Выбрать главу

Еще пример – трактовка различными политическими силами действий правительства РФ. Оголтелая часть националистов, для которой аксиоматично то, что в Кремле засела «жидовская власть», трактует все действия этой власти как часть плана по развалу страны в интересах Израиля и его союзников, а равно иных этнических диаспор в ущерб русскому народу. А либеральные организации видят в этом же процессе становление фашистского и антисемитского режима, потворствующего националистам и поддерживающего ксенофобию.

Разновидность этого приема – применение современных моделей к прошлому, примененное, например, на Украине сторонниками оранжевого мифа в отношении Януковича. Нарисованная оппозицией история о бандите и насильнике, который сумел откупиться от правосудия, запугав потерпевшую и свидетелей, соответствует не ситуации конца 1960-х, когда Януковича привлекали к уголовной ответственности, а середине 1990-х, когда такой беспредел стал нормой жизни. Однако, транслируя на прошлое ситуацию, часто встречающуюся сегодня и задевающую за живое широкие массы населения, оппозиционеры добились нужного эффекта.
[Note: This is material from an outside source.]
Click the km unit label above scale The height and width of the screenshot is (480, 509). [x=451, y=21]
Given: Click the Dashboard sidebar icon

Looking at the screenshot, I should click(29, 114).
К этому близок следующий прием -

«Мог хотеть, значит – сделал»

Речь идет о приписывании кому-то определенных действий на основании того, что теоретически данные действия могли бы быть совершены этим лицом. Так, некоторые «демократические историки», доказывавшие существование секретных переговоров между гестапо и НКВД и использовавшие в качестве доказательства документ с явными признаками фальсификации, упирали в первую очередь на то, что поскольку из-за сходных людоедских взглядов чекисты и гестаповцы могли сотрудничать, было бы странно предположить, что они этого не делали. Эту ошибку можно было бы рассмотреть как частный случай «измерения алгеброй гармонии», но, с моей точки зрения, речь скорее идет о том, что в качестве доказательства совершения преступления используются даже не преступные намерения, а вероятность того, что такие намерения могли возникнуть.

Историк может предполагать о наличии подобной мотивации у человека, но если она никак не подкрепляется контекстом или иными фактами, он должен оговорить, что такая мотивация – его гипотеза.

Игнорирование случайности

Уклон ревизионистов в сторону конспирологии порождает в них уверенность в преднамеренности любых событий. То есть, если видный политический деятель разбился на машине, это не могло случиться из-за того, что перебрал водитель или возникли неожиданные технические неполадки – контргайку кто-то специально открутил. Если из-за падежа скота на какой-то животноводческой ферме пошел быстро разросшийся слух о коровьем бешенстве, страна с сельскохозяйственной экономикой потеряла прибыль от экспорта мяса, после чего в результате серии последовавших в связи с образовавшимся дефицитом бюджета наступил правительственный кризис, то всё развитие событий, конечно, было хладнокровно просчитано «Фининтерном», агенты которого сначала отравили скот, потом разнесли слухи и т. д. для того чтобы прибрать страну к своим рукам. Проблема в том, что планы подобного рода, если вдуматься, требуют такого уровня стратегического планирования и контроля над ситуацией, который крайне маловероятен для современного общества. Кроме того, в условиях нынешнего информационного общества далеко не всегда удается раскрывать аферы и преступления методом «Кому это выгодно более всего?», ибо таковых может оказаться достаточно много.

Приведу пример, который уже не раз приводился. Есть два мелких полукриминальных коммерсанта – русский и нерусский, которые не поделили ларёк. Русский заказал убийство своего нерусского конкурента и для того, чтобы увести следствие в сторону, велел киллерам оставить в трупе топор со свастикой на топорище. Ларек теперь его, но образовавшееся громкое дело принесло выгоду не только ему. Во-первых, местные правозащитники и борцы с ксенофобией «получили» яркий пример убийства на национальной почве, которым затем можно оперировать в своей деятельности в борьбе за права граждан, против реставрации фашизма и т. д. Во-вторых, местные силовики получили громкое дело, и его раскрытие станет гораздо большей заслугой, чем раскрытие какой-нибудь «бытовухи». В-третьих, у журналистов появился хороший информационный повод для целой волны публикаций, которые сильно поднимают уровень шума. В-четвертых, даже у «борцов с нерусскими» появляется доказательство того, что кто-то, видимо, из их тусовки, наконец-то перешел от слов к делу.